**** LISTED RECORDS
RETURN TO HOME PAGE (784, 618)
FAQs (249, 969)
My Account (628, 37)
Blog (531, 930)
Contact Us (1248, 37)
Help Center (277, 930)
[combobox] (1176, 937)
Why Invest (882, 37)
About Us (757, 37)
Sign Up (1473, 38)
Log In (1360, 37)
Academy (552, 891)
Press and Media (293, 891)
********
# [TASK GOAL]
Rewrite the data above, changing "Log In" to "Sign In" and leaving everything else the same.

# [ANSWER TO THIS PROBLEM]
RETURN TO HOME PAGE (784, 618)
FAQs (249, 969)
My Account (628, 37)
Blog (531, 930)
Contact Us (1248, 37)
Help Center (277, 930)
[combobox] (1176, 937)
Why Invest (882, 37)
About Us (757, 37)
Sign Up (1473, 38)
Sign In (1360, 37)
Academy (552, 891)
Press and Media (293, 891)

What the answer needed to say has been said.